I have a property in Sacramento I am looking for ideas on how to handle the owners situation
Owner purchased and developed a lot of 6 homes, lives in one, sold the others, lease optioned one of them right next to his house in 2009. Consideration was catching up the mortgage which was ~30K in default. The optionee and his wife are both attorneys, signed a lease option contract stating they would take care of all principal, interest, taxes and insurance, and catch up the default. The option period was for 15 months, with an option to extend for another 15 months if optionee was unable to get financing in a reasonable amount of time. Option price was $850K. The optionee was added on title and this is where the problem begins. Optionee is unable to obtain financing since he had a foreclosure in 2013 and has multiple judgements against him. He is also in default of his lease option contract a long time ago.
Optionee has paid 50+ late payments, essentially ruining the owners credit.
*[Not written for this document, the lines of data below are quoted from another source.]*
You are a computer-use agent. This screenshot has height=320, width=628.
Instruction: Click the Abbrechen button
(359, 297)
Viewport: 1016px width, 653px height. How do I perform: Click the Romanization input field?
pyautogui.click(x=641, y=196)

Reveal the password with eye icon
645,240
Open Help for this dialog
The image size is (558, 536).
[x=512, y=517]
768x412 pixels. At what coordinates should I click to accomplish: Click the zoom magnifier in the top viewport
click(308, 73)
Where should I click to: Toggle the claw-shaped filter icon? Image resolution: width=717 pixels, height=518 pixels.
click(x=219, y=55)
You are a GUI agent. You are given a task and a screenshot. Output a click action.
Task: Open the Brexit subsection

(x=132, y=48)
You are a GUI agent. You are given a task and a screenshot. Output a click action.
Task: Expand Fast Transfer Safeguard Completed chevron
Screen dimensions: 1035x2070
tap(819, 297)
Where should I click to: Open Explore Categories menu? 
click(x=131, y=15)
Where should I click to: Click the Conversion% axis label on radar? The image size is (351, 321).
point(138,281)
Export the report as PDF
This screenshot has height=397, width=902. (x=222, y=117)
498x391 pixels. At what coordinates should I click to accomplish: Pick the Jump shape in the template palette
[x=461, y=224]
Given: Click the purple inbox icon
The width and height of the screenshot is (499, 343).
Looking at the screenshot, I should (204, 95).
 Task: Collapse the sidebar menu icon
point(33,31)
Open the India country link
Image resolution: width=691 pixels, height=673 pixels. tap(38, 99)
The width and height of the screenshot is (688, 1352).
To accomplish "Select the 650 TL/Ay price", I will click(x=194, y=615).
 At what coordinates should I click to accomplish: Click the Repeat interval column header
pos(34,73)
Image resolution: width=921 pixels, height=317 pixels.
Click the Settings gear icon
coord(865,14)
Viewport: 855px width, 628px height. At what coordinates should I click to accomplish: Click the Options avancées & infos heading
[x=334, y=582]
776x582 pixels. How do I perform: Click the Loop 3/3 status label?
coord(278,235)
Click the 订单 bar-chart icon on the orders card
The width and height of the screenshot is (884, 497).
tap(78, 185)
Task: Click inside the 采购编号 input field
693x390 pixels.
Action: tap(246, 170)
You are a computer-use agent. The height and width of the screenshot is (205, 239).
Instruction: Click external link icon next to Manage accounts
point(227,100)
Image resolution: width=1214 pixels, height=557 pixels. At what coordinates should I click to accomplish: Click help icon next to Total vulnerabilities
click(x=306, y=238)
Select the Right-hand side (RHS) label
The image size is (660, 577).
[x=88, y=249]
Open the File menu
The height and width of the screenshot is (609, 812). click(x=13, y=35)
Property is currently in default since April for ~$80K. Optionee now lives in the property for free, not making any payments and threatened owner if he did anything to pursue, he would come legally "take him down." The current loan amount, estimated is $780K. Property currently comps at about $980K . The owner was planning on letting the property go & get foreclosed and not pursuing any course of action. He had spent money on attorneys the past 3 years, but none were a big help. In fact, the advice he received was to just let it go into foreclosure and not litigate since the tenant is also an attorney....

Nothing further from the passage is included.